To teach them how to be men, not just males, but men of God.
It starts with personal responsibility. It starts in your home, your church, your circle of influence. And it starts with courage—the kind that doesn’t care about being “liked,” only about being righteous.
The question is: Will we step up? Or will we stay silent as the world crumbles around us?
The choice is ours. But the time is now.
— Brandon Tatum
I completely agree. I had an abusive alcoholic for a father, then he disappeared from my life completely after my mom left him when I was 11. I have 2 older siblings, one sister and 1 brother, they both still struggle immensely. I still struggle with certain things but for the last 5 years I managed to get and stay sober and rely on God for guidance. My life would look totally different if I had a good father.
I also wonder, I see all the men outraged by the Epstien files, where is that outrage at some of the things going on today? It just interesting to me that everyone is so concerned about this list, but where is that concern over the 300,000 kids that disappeared after crossing the border? You think some of them weren't trafficked for sex?
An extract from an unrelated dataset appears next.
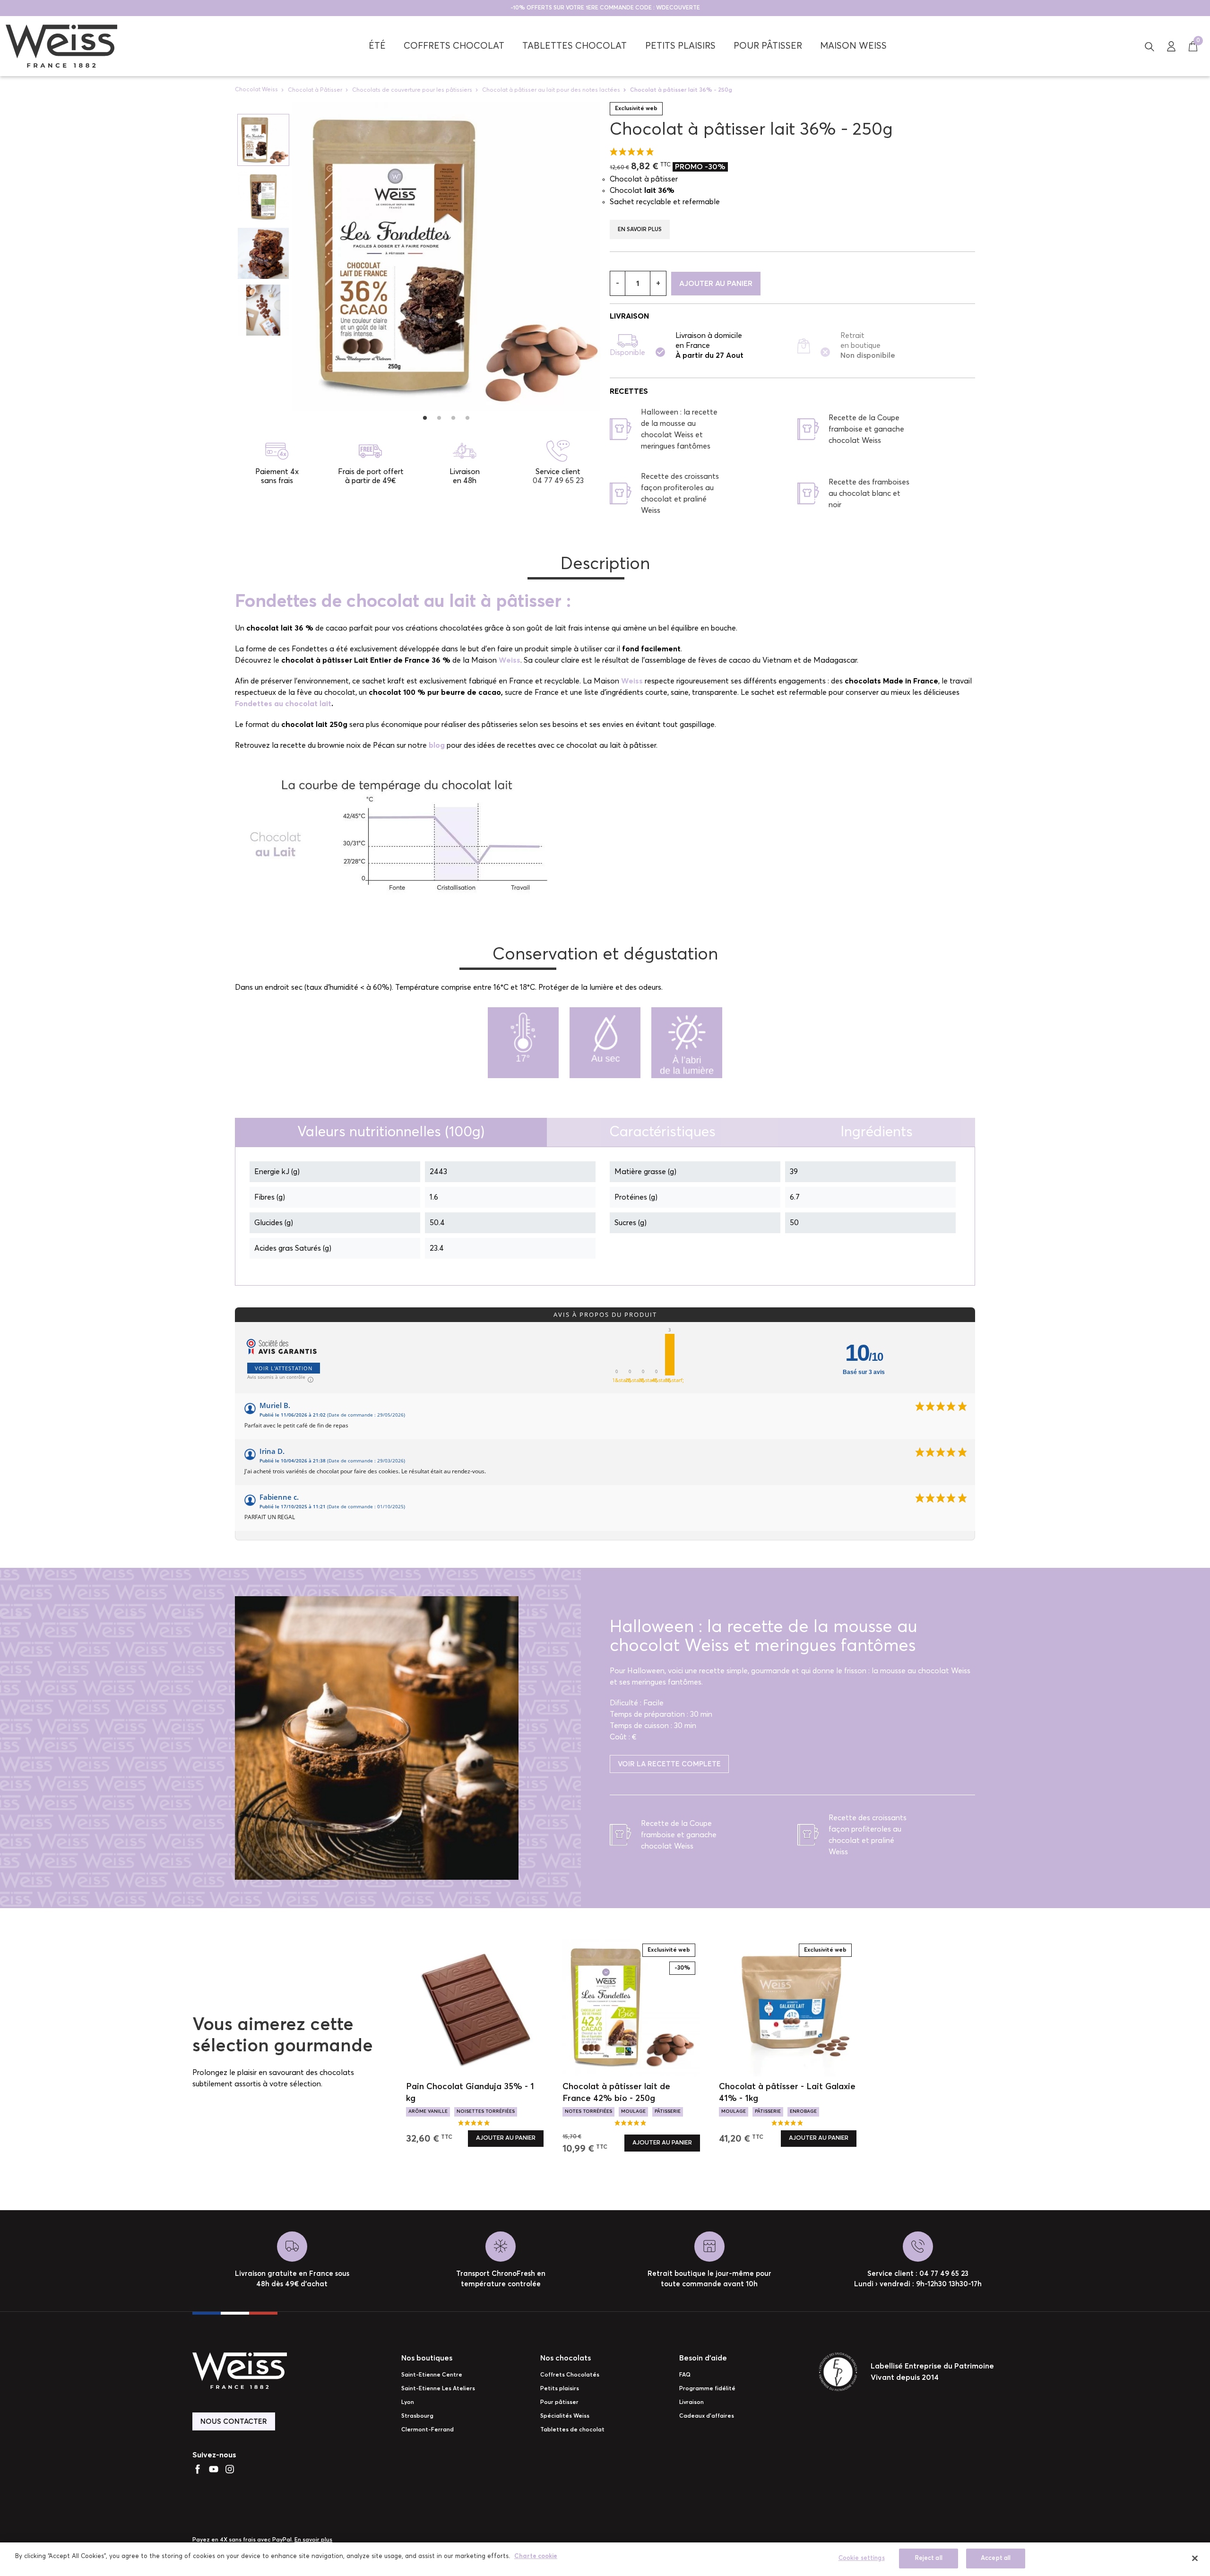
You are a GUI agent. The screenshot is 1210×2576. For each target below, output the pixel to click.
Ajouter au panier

Society has gone down hill. I am thankful there are a few men like you willing to stand up and tell the truth. Much respect!
This is a great read and so very honest! I agree completely. I wonder though; do you think some of the issues with men is because they’re reacting to the toxic feminist movement? I’m a woman in my 50’s and curious if anyone else thinks this. All around me I see entitled women that don’t respect themselves, much less men.